La falta de información por parte de Air-e ha incrementado el malestar de la comunidad. Usuarios consultados señalan que la empresa no ha entregado explicaciones oportunas sobre las causas de las interrupciones ni ha informado con claridad cuándo será restablecido el servicio en los sectores afectados, lo que genera incertidumbre y dificulta la planificación de actividades cotidianas y económicas.
Las consecuencias de estas fallas van más allá de la incomodidad. Comerciantes reportan pérdidas por el descongelamiento de alimentos y otros productos perecederos, mientras que numerosos ciudadanos advierten sobre daños en electrodomésticos y equipos electrónicos ocasionados por las constantes fluctuaciones del voltaje. Asimismo, trabajadores independientes y personas que dependen de la conectividad para desarrollar sus labores aseguran haber visto afectadas sus actividades e ingresos.
El inconformismo ciudadano ya comenzó a reflejarse en las calles. Durante la noche del jueves 30 de julio, habitantes del barrio 31 de Octubre bloquearon la calle 15, en la vía que comunica a Riohacha con Maicao, como medida de protesta ante las prolongadas horas sin energía eléctrica y la falta de respuestas por parte de la empresa prestadora del servicio.
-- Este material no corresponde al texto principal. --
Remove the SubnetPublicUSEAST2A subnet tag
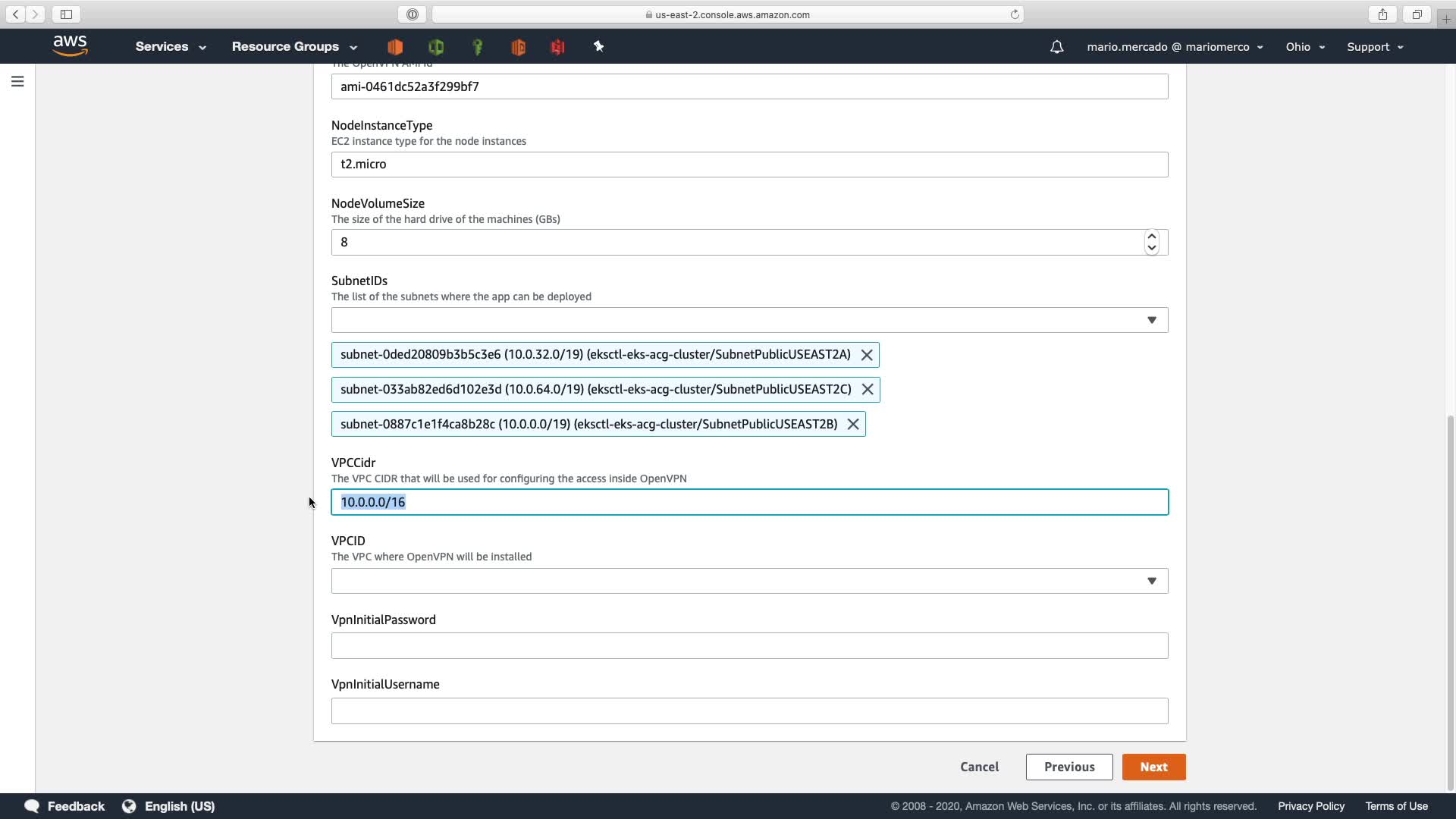This screenshot has width=1456, height=819. pyautogui.click(x=867, y=355)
Aunque Air-e permanece intervenida por el Gobierno Nacional, numerosos usuarios consideran que la calidad del servicio no ha mostrado mejoras y, por el contrario, las interrupciones continúan afectando de manera recurrente a la población.
La situación también ha despertado cuestionamientos por la ausencia de pronunciamientos contundentes de autoridades locales, congresistas y demás representantes del departamento, mientras crece el reclamo ciudadano para que se adopten medidas que garanticen un servicio de energía estable y confiable en La Guajira.
Los habitantes esperan que la empresa entregue explicaciones técnicas sobre las recientes fallas, establezca soluciones de fondo y responda por las afectaciones económicas y materiales que, según denuncian los usuarios, continúan acumulándose con cada nueva interrupción del servicio.